(What to do):
1. Based on the forum thread below about drawing a creepy creature, say yes or no for each statement and quote the deciding words. (a) The opening post says NSFW suggestions will be ignored. (b) Casey Fluffbat calls a harvestman an imaginary creature. (c) RinkuTheRuffian says they laughed at Sergei Nóhomo's reply.
2. List every distinct username that appears in a post header in the forum thread below about drawing a creepy creature.

* BEGIN Text segment *

# If you can think of the most messed up, creepiest creature possible, I'll draw it



## Casey Fluffbat (Jul 4, 2016)

Or at least attempt to, depending if you make it absurdly complicated to the point where I can't figure out how to piece it together sensibly.

I will pick one suggestion, possibly two if I feel generous. [ EDIT: Will do another ]

Also, if it's nsfw, I'll ignore you. No hard feelings.


----------



## Hair_Everywhere (Jul 4, 2016)

Can you draw a harvestman?


----------



## Sergei Nóhomo (Jul 4, 2016)

You want something really hideous? Check this out:


Spoiler



UR MOM


----------



## RinkuTheRuffian (Jul 4, 2016)

Draw a mangy wolf coughing up a slimy fetus creature like the thing from P.T.


----------



## PlusThirtyOne (Jul 4, 2016)

> the most messed up, creepiest creature possible



Draw a furry.

No. *NOT* some person's fursona...​
...i mean an actual furry.​


----------



## Casey Fluffbat (Jul 4, 2016)

Hair_Everywhere said:


> Can you draw a harvestman?


Well, you'll have to be a bit more creative than that. That's a real arthropod, but nothing additional.



Sergei Nóhomo said:


> You want something really hideous? Check this out:
> 
> 
> Spoiler
> ...



HUEHUEHUEHUHUHU funny




RinkuTheRuffian said:


> Draw a mangy wolf coughing up a slimy fetus creature like the thing from P.T.



No, I mean a creature.


----------



## Sergei Nóhomo (Jul 4, 2016)

MadKiyo said:


> HUEHUEHUEHUHUHU funny



Well I thought it was


----------



## RinkuTheRuffian (Jul 4, 2016)

Sergei Nóhomo said:


> Well I thought it was


I laughed harder than I should have, at least there's that.


MadKiyo said:


> No, I mean a creature.


I gave you the most abstract piece of spook my stupid mind can handle, what more do you need?


----------



## Casey Fluffbat (Jul 4, 2016)

I thought this thread was pretty straight forward, but no, I guess I'll have to get sergeant Hartman in here. We've got private jokers.


----------



## RinkuTheRuffian (Jul 4, 2016)

* END Text segment *
* BEGIN Information supplied *

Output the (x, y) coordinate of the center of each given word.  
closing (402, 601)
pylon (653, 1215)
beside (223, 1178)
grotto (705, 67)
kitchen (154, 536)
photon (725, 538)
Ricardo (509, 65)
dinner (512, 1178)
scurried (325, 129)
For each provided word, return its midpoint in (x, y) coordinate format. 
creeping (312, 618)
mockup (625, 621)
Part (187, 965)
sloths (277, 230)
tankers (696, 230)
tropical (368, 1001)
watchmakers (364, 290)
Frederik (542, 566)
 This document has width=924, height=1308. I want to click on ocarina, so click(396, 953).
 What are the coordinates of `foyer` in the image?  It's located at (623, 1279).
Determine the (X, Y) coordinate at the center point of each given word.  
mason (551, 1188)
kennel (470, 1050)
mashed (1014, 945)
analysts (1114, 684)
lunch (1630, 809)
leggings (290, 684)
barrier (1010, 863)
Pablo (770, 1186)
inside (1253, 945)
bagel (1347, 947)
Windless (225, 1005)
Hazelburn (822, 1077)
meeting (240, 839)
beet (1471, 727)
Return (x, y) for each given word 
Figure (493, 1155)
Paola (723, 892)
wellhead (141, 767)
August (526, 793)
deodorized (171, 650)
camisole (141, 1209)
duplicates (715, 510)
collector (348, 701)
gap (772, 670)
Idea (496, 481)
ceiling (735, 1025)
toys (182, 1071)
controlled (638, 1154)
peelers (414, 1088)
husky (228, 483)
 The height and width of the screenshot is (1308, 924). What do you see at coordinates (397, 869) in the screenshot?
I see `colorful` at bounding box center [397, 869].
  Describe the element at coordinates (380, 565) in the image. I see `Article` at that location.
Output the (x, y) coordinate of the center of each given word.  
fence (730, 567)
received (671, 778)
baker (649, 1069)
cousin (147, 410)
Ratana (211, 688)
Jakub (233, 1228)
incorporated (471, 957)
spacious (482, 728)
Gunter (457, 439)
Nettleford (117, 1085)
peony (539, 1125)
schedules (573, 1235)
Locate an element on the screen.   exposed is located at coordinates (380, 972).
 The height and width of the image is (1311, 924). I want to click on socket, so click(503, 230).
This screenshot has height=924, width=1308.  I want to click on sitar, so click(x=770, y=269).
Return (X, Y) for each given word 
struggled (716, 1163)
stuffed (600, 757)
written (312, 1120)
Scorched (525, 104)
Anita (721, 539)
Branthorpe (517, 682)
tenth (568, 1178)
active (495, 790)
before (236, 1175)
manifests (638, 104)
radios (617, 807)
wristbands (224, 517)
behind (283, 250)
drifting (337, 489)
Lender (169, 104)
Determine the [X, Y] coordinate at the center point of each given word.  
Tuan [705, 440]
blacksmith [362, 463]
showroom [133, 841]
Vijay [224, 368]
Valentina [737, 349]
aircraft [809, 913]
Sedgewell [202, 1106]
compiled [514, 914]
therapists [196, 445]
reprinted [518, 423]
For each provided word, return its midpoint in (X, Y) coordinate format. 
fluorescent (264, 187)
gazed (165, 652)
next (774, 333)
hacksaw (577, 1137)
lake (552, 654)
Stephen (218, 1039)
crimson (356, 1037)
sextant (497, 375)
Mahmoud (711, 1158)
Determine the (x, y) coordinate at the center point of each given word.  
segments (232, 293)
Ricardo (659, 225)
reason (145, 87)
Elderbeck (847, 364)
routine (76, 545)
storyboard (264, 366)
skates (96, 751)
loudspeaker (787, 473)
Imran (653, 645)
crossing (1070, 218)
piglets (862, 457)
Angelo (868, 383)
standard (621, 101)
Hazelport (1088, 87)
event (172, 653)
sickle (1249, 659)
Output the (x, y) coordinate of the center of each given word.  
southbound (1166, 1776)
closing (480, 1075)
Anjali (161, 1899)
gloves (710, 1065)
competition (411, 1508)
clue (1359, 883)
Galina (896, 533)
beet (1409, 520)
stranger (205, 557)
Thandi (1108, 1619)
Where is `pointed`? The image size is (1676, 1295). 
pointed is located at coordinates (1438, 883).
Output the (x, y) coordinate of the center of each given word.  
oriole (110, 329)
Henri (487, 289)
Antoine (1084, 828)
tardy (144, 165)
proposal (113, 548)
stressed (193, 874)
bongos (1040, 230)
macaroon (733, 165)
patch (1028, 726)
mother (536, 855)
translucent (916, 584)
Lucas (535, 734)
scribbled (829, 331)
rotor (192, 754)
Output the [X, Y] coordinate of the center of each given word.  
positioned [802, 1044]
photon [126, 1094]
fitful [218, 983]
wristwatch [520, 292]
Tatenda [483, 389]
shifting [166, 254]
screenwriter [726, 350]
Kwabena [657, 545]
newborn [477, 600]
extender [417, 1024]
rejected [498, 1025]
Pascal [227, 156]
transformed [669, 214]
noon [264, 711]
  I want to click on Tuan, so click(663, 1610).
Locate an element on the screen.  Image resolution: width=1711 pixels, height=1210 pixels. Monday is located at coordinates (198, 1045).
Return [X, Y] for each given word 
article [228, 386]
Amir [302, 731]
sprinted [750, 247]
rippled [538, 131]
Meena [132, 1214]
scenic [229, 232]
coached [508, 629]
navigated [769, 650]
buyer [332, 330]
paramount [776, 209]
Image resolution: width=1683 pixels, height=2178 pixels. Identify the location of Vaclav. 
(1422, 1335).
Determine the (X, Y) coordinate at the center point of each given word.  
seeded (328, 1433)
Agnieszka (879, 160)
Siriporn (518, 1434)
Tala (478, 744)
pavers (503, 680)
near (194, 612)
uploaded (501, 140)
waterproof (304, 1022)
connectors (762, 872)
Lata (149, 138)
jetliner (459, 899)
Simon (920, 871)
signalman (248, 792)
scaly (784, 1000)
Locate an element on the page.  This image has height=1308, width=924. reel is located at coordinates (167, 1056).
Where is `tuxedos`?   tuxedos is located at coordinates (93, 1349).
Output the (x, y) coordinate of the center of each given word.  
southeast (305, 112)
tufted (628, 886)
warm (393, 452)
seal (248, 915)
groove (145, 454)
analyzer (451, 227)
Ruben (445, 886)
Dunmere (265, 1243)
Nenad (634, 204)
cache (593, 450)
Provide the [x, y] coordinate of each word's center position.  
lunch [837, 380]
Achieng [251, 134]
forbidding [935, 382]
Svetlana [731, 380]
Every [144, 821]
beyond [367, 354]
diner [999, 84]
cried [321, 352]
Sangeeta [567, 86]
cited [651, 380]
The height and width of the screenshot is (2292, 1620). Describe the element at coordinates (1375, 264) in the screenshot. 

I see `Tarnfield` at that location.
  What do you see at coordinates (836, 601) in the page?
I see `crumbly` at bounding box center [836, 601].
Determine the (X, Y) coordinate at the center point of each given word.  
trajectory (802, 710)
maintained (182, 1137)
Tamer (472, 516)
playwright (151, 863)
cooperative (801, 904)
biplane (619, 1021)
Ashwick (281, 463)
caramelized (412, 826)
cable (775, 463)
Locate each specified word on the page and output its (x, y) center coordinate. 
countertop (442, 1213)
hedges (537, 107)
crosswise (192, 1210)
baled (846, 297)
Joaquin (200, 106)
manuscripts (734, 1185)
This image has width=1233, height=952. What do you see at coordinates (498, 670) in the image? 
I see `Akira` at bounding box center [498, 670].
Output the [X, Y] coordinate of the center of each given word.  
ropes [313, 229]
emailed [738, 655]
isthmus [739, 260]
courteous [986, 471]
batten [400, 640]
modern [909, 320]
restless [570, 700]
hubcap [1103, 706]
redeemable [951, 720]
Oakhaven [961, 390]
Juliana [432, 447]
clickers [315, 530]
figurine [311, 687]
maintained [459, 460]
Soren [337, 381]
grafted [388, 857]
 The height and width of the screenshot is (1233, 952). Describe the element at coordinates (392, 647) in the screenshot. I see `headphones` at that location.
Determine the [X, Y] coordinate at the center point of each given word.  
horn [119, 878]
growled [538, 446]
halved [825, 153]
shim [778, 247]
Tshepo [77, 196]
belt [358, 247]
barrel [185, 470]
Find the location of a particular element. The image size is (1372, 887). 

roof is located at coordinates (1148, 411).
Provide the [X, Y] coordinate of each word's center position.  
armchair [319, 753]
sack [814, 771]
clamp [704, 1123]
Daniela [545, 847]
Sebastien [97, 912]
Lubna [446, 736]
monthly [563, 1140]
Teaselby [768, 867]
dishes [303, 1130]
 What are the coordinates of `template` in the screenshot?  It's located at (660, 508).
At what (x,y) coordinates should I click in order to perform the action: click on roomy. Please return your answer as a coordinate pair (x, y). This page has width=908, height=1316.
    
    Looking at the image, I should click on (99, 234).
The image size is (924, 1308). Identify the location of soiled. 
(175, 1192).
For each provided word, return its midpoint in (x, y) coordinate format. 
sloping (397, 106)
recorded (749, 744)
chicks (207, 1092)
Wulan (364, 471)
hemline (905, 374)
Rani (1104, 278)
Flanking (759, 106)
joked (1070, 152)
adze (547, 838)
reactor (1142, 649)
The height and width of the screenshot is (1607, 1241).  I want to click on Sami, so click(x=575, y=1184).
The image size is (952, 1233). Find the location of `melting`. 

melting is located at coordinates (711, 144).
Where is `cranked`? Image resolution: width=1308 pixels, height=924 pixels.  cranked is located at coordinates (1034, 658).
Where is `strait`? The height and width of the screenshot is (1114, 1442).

* END Information supplied *

(Expected answers):
1.
(a) Yes: "Also, if it's nsfw, I'll ignore you."
(b) No: "That's a real arthropod, but nothing additional."
(c) Yes: "I laughed harder than I should have, at least there's that."

2. Casey Fluffbat, Hair_Everywhere, Sergei Nóhomo, RinkuTheRuffian, PlusThirtyOne